L'Arctique : la nouvelle ruée vers l'or

Le XIXe siècle a été marqué par la stabilisation des frontières nationales autour de l’Arctique. Depuis le début du XXe siècle, la prise de possession de l’Arctique est devenue plus active, avec la "maritimisation" de l’océan Arctique, sa militarisation, au cours des deux guerres mondiales et de la guerre froide, puis avec l’identification de ses ressources en pétrole en gaz, et en minerais. Conquis par les explorateurs, le pôle suscite désormais bien des convoitises, ne serait-ce que parmi le club très fermé des "propriétaires riverains" : Russie, Danemark, États-Unis, Canada et Norvège. À l’avenir, cette zone pourrait devenir, au travers des nouvelles routes maritimes, le grand échangeur de porte-conteneurs entre l’Amérique du Nord, l’Europe de l’Ouest et l’Asie du Sud-Ouest… Les auteurs décrivent minutieusement, rhizome par rhizome, à quel point le réchauffement de l’Arctique va bouleverser les cartes de la géographie mais également des échanges commerciaux et des ressources. L’état des lieux est particulièrement limpide grâce à une cartographie détaillée.  

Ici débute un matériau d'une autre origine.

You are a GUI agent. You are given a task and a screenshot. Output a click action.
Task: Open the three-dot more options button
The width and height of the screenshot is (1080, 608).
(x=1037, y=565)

Ce livre, passionnant, fourmille d’anecdotes et de précisions qui brossent par petites touches successives le panorama des bouleversements en gestation, depuis les revendications scientifico-territoriales jusqu’aux projets gigantesques en préparation. Parmi les zones qui attisent les appétits figure bien sûr le Groenland, dont l’indépendance progressive de la tutelle danoise pourrait entraîner un rapprochement économique avec les États-Unis. Il faut être lucide : les nouvelles ressources de l’Arctique devraient davantage profiter aux opérateurs et aux populations extérieures, c’est à dire aux pays industrialisés et aux grandes sociétés privées,  qu’aux populations locales. La bataille économique, la bataille pour les ressources en pêche s’accompagne également d’une militarisation accrue. La base américaine de Thulé, au Groenland, est renforcée comme l’un des centres stratégiques du bouclier anti-missile américain. Les pays riverains affichent leurs forces et leur souveraineté en déployant leurs navires militaires, sans parler des sous-marins qui croisent depuis la dernière guerre mondiale sous la glace de mer. Aujourd’hui, les revendications territoriales passent par la détermination des plateaux continentaux. Les auteurs dressent la liste des contentieux pour la revendication d’espaces maritimes dans des zones particulièrement stratégiques en termes de ressources géologiques, et mettent en avant l’importance géopolitique et stratégique du Groenland.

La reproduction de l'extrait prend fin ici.